__WHAT TO WORK ON__. Please carry on the forum thread about government regulation of beekeeping from the point where it stops.

__PAGE EXTRACT__.
──────────

My only real point is that when the government steps in, everyone gets crapped on.


----------



## J-Bees (Jul 12, 2008)

*wouldn't be in charge when the Africans got here.*



jjgbee said:


> Do you want more govt? When they were inpowered before they made so many unpopular decisions that the beeks ran them off. Example; To stop Treak mites, burn the hives. When they saw African bees coming our way, they disbanded the law so they (CDFA) wouldn't be in charge when the Africans got here.



Do you meen that you all are that out of date out there?? Them folk have been here a long time now:}:}


----------



## jjgbee (Oct 12, 2006)

Hey Tom, Your county registration fee covers the cost of random AFB inspection. The apiary board law was suspended almost 20 years ago. It should not be confused with the Calif. Honey Advisory Board that dealt specificaly with marketing Calif. honey. It was disbanded when Nat. Honey Board started up.


----------



## loggermike (Jul 23, 2000)

──────────

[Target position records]
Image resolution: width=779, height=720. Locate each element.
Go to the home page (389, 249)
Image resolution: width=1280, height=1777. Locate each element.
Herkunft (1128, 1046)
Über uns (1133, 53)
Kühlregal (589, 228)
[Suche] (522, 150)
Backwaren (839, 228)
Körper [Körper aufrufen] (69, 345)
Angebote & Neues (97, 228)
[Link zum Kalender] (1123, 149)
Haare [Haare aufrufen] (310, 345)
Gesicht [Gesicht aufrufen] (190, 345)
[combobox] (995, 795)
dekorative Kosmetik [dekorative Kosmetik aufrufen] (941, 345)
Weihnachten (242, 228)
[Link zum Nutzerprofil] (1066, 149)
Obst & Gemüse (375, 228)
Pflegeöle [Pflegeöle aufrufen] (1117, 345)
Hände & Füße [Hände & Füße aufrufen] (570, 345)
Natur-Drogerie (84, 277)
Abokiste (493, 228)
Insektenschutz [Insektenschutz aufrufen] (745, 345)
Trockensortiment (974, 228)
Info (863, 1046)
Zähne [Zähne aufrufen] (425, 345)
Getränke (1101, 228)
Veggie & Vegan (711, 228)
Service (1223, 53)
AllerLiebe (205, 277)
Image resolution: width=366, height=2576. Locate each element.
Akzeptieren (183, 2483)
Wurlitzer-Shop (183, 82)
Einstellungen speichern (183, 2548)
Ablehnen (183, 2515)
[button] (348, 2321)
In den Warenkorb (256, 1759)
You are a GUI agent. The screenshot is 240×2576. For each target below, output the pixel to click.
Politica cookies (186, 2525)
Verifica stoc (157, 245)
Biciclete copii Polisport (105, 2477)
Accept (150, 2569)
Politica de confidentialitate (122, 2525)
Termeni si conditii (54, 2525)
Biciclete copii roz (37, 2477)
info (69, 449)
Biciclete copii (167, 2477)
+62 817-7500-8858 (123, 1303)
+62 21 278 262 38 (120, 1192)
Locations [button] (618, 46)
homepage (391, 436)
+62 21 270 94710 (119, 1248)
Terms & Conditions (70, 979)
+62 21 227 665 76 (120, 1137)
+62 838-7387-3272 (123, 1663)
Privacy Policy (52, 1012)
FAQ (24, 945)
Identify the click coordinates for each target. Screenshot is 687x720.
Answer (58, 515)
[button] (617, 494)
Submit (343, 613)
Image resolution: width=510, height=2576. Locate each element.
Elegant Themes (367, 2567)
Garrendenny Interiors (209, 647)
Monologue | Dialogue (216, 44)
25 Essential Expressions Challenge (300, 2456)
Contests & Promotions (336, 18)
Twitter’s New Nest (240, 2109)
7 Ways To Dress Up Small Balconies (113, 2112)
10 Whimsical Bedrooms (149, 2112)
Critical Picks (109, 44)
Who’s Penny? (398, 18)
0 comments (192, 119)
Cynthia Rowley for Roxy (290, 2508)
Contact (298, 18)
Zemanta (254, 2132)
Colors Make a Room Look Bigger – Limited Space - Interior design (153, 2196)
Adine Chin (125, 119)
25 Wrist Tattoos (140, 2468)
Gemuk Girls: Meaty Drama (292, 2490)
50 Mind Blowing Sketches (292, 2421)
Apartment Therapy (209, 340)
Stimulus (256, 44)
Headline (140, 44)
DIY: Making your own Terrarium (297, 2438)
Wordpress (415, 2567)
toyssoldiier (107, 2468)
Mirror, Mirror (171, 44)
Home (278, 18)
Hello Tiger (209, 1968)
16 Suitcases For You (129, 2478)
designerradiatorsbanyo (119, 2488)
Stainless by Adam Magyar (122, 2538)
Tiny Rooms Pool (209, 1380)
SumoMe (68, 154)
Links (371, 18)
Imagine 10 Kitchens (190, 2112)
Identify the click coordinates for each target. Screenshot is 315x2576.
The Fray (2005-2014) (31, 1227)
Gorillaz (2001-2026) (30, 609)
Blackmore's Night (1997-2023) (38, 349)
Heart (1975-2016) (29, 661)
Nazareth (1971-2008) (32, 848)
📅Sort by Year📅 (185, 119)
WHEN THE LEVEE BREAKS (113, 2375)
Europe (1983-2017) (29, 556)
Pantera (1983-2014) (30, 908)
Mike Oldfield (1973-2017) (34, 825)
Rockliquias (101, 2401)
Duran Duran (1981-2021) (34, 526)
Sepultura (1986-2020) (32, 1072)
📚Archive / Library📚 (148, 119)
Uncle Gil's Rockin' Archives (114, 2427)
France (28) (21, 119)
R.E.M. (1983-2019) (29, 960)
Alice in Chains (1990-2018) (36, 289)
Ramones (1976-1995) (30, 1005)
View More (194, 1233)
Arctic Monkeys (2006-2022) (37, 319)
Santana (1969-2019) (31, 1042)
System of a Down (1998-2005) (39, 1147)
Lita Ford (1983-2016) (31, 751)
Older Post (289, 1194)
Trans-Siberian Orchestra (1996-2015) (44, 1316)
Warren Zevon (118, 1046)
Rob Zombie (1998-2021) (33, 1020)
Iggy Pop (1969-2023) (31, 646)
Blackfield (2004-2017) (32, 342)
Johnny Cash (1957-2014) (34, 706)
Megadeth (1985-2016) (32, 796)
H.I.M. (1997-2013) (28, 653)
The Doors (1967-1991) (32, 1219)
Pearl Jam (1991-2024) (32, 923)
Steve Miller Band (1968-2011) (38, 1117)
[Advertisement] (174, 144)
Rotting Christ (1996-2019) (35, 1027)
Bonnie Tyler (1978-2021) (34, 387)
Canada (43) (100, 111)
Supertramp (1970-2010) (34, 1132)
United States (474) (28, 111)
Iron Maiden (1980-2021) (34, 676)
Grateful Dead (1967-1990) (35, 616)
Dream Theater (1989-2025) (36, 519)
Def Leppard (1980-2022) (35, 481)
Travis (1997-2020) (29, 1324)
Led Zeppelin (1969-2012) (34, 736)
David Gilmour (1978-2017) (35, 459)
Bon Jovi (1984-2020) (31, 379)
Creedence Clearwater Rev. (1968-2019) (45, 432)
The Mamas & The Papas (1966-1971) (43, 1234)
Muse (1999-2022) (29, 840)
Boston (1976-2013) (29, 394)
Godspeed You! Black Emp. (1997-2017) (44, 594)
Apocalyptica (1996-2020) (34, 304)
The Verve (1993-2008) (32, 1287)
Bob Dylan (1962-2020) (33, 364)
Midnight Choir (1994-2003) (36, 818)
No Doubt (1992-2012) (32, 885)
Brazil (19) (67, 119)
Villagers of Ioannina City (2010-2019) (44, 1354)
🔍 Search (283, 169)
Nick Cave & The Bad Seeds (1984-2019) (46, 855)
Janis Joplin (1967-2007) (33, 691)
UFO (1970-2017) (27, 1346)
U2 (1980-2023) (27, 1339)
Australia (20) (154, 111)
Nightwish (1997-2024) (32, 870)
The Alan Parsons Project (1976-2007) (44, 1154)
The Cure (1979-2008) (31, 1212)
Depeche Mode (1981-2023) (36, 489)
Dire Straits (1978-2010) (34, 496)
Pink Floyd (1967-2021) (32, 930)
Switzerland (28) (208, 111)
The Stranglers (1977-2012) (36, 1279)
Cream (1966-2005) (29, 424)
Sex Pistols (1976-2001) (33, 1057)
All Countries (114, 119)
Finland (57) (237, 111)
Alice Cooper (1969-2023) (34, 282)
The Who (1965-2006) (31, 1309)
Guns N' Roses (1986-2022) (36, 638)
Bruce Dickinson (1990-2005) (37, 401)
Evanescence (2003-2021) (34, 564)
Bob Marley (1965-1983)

──────────

__RESULT OF THIS EXERCISE__.
FOOD AND AGRICULTURAL CODE SECTION 29020-29028 


29020. There is in the department the Apiary Board, consisting of
five members appointed by the director. The members of the board
shall be assessment-paying beekeepers who reside in California and
who represent the major geographical divisions of the beekeeping
industry. The director may appoint an additional member on the board
who shall be a public member.
-----
As you can see this will have to be re-written in order to charge the foreigners...I mean out of staters. And if they have to pay, surely they will have some representation-right? I mean we wouldn't just take their money....


-


----------



## loggermike (Jul 23, 2000)

What I am trying to say here is this:Its possible some of my out of state friends are about to get hit with some substantial new fees in California and this is a 'heads up' .
---Mike


----------



## tecumseh (Apr 26, 2005)

loggermike writes:
Who is pushing for this?

mr laury writes: The almond board is working on a bee health certification program to assure growers they are getting "healthy" colonies certified before pollination.

tecumseh: well there's your answer to that one.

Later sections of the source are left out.